**WHAT YOU WILL DO:** Only the lines below, from the one with "The image size is (1125, 634)." through the one with "Screen dimensions: 1010x569", are to be written out, exactly.

Top of MATERIAL FOR THE TASK

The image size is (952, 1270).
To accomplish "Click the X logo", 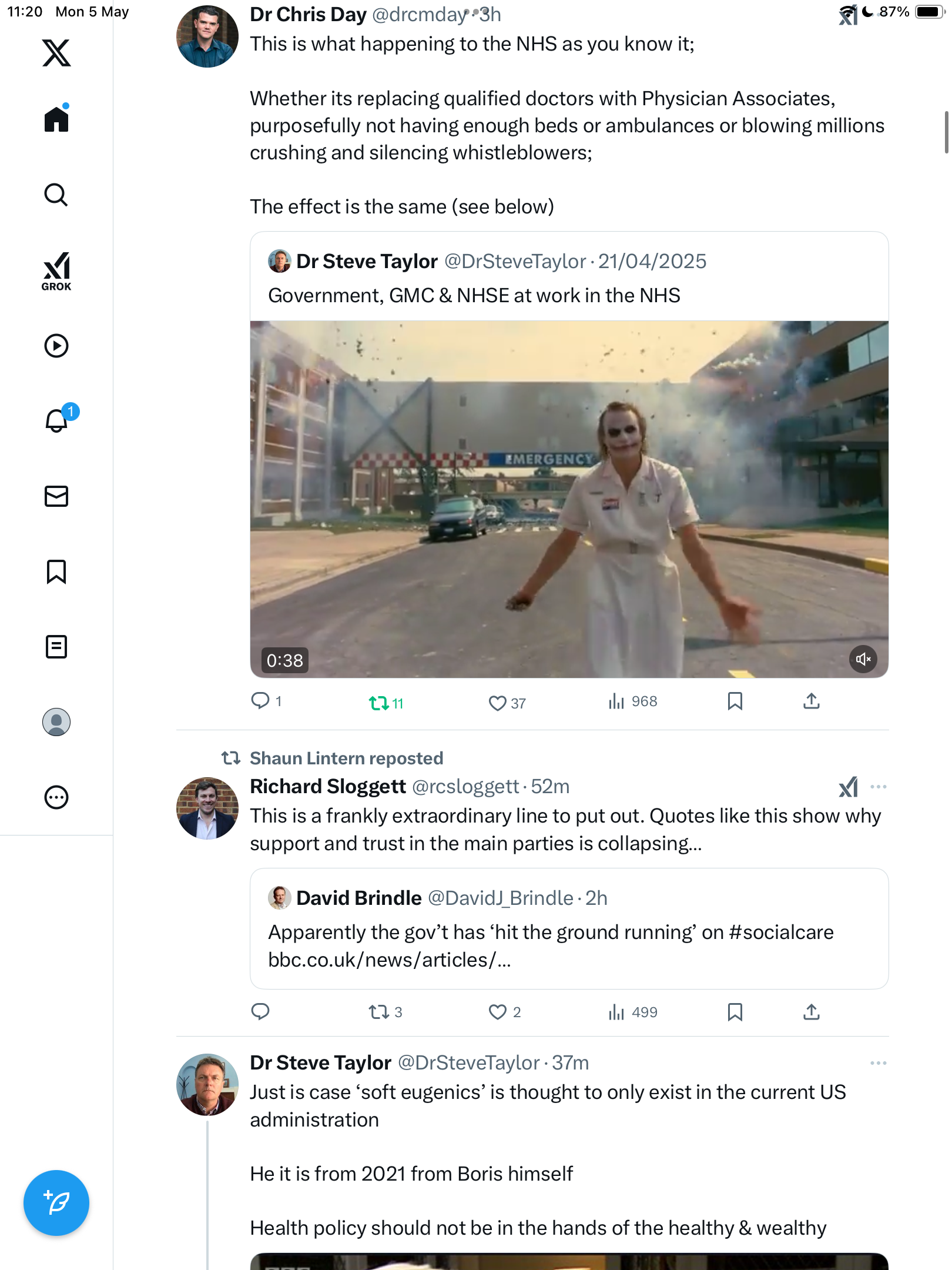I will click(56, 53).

Bottom of MATERIAL FOR THE TASK
Top of MATERIAL FOR THE TASK

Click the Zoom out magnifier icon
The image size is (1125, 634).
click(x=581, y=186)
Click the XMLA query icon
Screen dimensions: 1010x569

Bottom of MATERIAL FOR THE TASK
Top of MATERIAL FOR THE TASK

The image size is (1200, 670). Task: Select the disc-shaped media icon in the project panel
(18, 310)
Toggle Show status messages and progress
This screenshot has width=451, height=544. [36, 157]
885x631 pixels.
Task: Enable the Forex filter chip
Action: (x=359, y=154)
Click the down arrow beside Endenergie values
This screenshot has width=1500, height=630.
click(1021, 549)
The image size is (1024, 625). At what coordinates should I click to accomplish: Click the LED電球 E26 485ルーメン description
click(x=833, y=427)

Bottom of MATERIAL FOR THE TASK

**RESULT OF THE EXERCISE:**
The image size is (1125, 634).
click(x=581, y=186)
Click the XMLA query icon
Screen dimensions: 1010x569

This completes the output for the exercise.